- A ex-juíza aposentada do Trabalho, Cláudia Márcia de Carvalho Soares, criticou na tribuna do Supremo Tribunal Federal o gasto com café e carro de magistrados de primeiro grau.
- Ela afirmou que o salário bruto da elite do Judiciário, o teto do funcionalismo, é cerca de R$ 47 mil e defendeu o pagamento de verbas extras.
- A magistrada disse ainda que desembargadores não teriam direito a quase nada, “só a um carro”, o que gerou reação irônica no STF.
- Um integrante da corte comentou sobre a fala, dizendo que foi “brilhante” e que a juíza entrou para a história.

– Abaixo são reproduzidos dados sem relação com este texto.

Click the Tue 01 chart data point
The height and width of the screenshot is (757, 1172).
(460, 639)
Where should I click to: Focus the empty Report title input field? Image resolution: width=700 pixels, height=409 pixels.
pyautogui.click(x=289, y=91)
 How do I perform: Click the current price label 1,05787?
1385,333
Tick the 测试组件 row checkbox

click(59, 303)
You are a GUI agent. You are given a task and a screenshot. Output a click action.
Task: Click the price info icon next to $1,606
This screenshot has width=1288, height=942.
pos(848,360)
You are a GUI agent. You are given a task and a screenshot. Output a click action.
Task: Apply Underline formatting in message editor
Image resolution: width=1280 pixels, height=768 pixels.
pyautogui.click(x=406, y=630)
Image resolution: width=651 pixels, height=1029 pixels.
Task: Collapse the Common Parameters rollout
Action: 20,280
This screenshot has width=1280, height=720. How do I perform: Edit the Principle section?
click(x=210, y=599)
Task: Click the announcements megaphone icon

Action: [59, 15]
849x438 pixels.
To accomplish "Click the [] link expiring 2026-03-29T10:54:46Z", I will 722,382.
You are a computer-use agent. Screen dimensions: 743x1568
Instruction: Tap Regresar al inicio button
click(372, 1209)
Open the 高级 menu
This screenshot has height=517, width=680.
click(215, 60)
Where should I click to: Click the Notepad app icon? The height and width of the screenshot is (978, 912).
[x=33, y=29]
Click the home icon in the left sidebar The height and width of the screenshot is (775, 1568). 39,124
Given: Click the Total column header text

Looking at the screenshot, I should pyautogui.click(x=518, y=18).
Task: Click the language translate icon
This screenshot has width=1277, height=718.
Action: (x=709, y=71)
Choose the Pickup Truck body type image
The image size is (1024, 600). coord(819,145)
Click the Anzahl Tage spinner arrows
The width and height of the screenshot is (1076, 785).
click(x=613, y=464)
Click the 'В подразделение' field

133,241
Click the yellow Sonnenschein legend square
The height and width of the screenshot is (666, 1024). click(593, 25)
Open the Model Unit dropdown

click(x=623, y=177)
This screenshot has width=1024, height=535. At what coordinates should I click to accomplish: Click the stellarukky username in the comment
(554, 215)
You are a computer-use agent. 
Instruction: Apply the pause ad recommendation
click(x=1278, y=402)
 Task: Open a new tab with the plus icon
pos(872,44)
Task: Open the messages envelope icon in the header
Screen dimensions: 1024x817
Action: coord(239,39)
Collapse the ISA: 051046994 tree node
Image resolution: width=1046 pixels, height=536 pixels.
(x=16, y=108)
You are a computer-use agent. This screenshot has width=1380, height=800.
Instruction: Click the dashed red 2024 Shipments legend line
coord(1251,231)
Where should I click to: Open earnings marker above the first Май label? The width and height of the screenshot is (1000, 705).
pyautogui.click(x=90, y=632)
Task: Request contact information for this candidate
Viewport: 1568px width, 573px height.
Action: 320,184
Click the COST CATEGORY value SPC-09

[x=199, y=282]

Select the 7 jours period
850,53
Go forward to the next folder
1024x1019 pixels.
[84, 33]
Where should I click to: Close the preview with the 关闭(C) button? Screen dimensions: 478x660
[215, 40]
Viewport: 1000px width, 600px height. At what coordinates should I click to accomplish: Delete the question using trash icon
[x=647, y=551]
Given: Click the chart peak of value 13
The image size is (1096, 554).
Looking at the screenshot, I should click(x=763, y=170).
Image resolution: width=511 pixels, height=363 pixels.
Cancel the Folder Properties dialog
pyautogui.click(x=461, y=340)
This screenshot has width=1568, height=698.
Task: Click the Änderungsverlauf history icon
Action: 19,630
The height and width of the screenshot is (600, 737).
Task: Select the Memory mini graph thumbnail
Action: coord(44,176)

- A fala ganhou tração nas redes; em dezembro, a mesma juíza recebeu R$ 114 mil, por penduricalhos diversos, o que foi alvo de críticas e reforçou o debate sobre reajustes do teto.
A ex-juíza do Trabalho Cláudia Márcia de Carvalho Soares ganhou notoriedade após críticas feitas na tribuna do Supremo Tribunal Federal sobre o pagamento de benefícios aos magistrados. Em suas falas, defendia que o teto do funcionalismo não cobre toda a remuneração e pediu reajustes e verbas extras para a categoria. A repercussão ocorreu dentro do STF, onde suas declarações foram registradas por colegas e rapidamente ganharam contornos de debate público.
A jurista aposentada afirmou que desembargadores teriam direito apenas a um carro, sinalizando desigualdade entre o funcionalismo e a realidade brasileira. A fala provocou reações entre ministros da corte, com ao menos um integrante respondendo de forma irônica, destacando que a declaração entraria para a história. A avaliação entre simpatizantes e críticos dividiu-se nas redes sociais, acompanhando o debate sobre remuneração de magistrados.
Segundo reportagem do UOL, o tema ganhou contexto financeiro: em dezembro, a magistrada recebeu cerca de R$ 114 mil, cifra que envolve penduricalhos e adicionais acumulados ao longo da carreira. O tema de reajustes anuais ao teto do funcionalismo foi citado pela ex-juíza, que também criticou o uso do termo pela imprensa.